Janssen defended its trials as proper and said they demonstrated the drug’s efficacy. It said Spravato “represents hope for many patients who have been suffering for some time and have cycled through multiple medicines without relief.” The FDA referred a reporter to a journal article authored by its officials that explained the trials and touted the drug as a “novel treatment” with “rapid onset of effect”.
But a variety of experts have found the sequence of events involving Spravato unsettling.

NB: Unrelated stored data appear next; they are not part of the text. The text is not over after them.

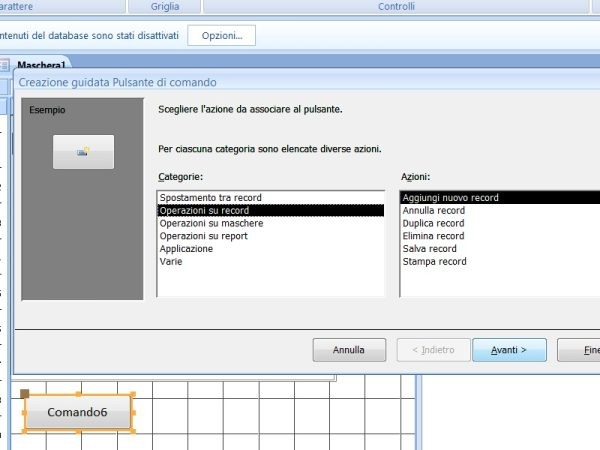Open the 'Opzioni...' security warning button
Image resolution: width=600 pixels, height=450 pixels.
tap(222, 36)
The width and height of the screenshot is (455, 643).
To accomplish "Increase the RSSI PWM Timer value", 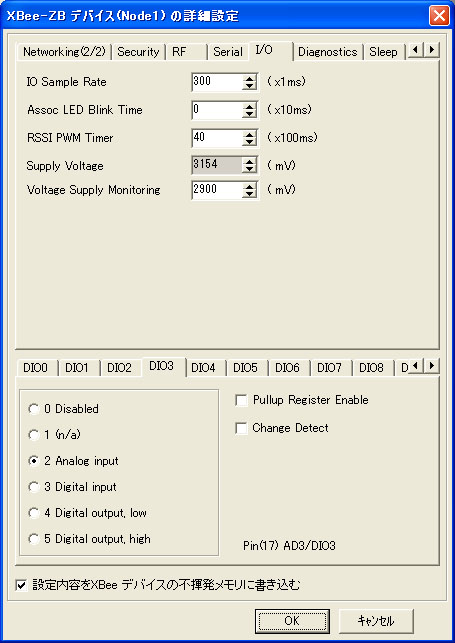I will [249, 133].
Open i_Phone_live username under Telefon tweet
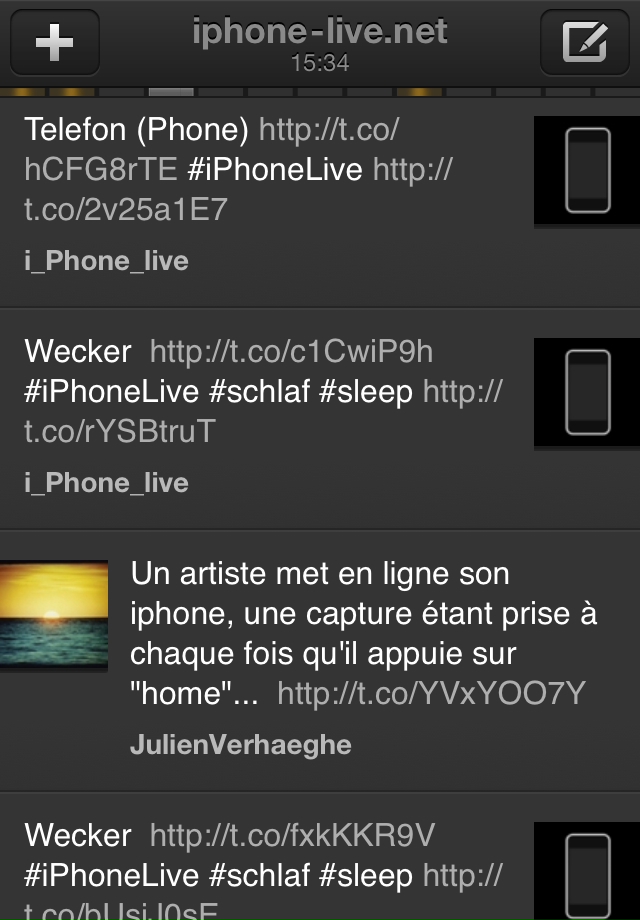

Some VA staffers were uncomfortable with pressure from higher-ups that seemed directly attributable to their perception of Trump’s interest.
If Trump had actually urged the VA to buy the drug, said Michael Carome, director of the watchdog group Public Citizen’s Health Research Group, it would be “completely inappropriate”. In February, Public Citizen sent the FDA a 14-page letter urging that the drug not be approved without more research, citing unproven efficacy and proven dangers.
Carome noted that the VA has perfectly good mechanisms of its own for examining new drugs and choosing appropriate ones for its patients. Presidential intervention, he said, is “just absurd on its face”.
Nevertheless, the VA was in a hurry. In March, staffers scoured their regions to find out what clinics, if any, were outfitted to handle esketamine treatment, and what could be done to add more clinics. A contract with Janssen Pharmaceuticals was signed in 48 hours – far more rapidly than normal – so that pricing could be nailed down. Normally such a contract takes a month or more. Patient consent paperwork was prepared. Staffers created Powerpoints, and a lengthy and detailed paper on the drug, its applications and uses and dangers was rushed into print. Efforts were initiated to equip new clinics to handle esketamine treatments. The press office began work on a statement.
On March 19 – two weeks after the FDA approved the drug – the VA announced that Spravato would be available for its patients. Its press release quoted secretary Wilkie: “We’re pleased to be able to expand options for veterans with depression who have not responded to other treatments.” Staffers were told the goal was to treat the first VA patient with Spravato within 90 days.
But the debate over Spravato has not abated. On May 17, three psychiatrists, Michael D. Alpert and J. Wesley Boyd of Harvard Medical School, and Marco A. Ramos at Yale, published a strongly-worded opinion piece at Vice.com, headlined The New Ketamine-Based Antidepressant Is a Rip-Off. The authors noted the cost of the drug, “nearly $900 per dose, or roughly $7000 for the first months of treatment,” and that the drug proved to be no better than a placebo in two of its three short-term trials.
But “the biggest problem at hand is not the drug itself,” they added. “It’s the fact that instead of representing a revolution in mental health treatment, as it has been touted to do, esketamine is not a breakthrough at all.”
By week’s end, it will be clear whether the VA’s formulary committee agrees.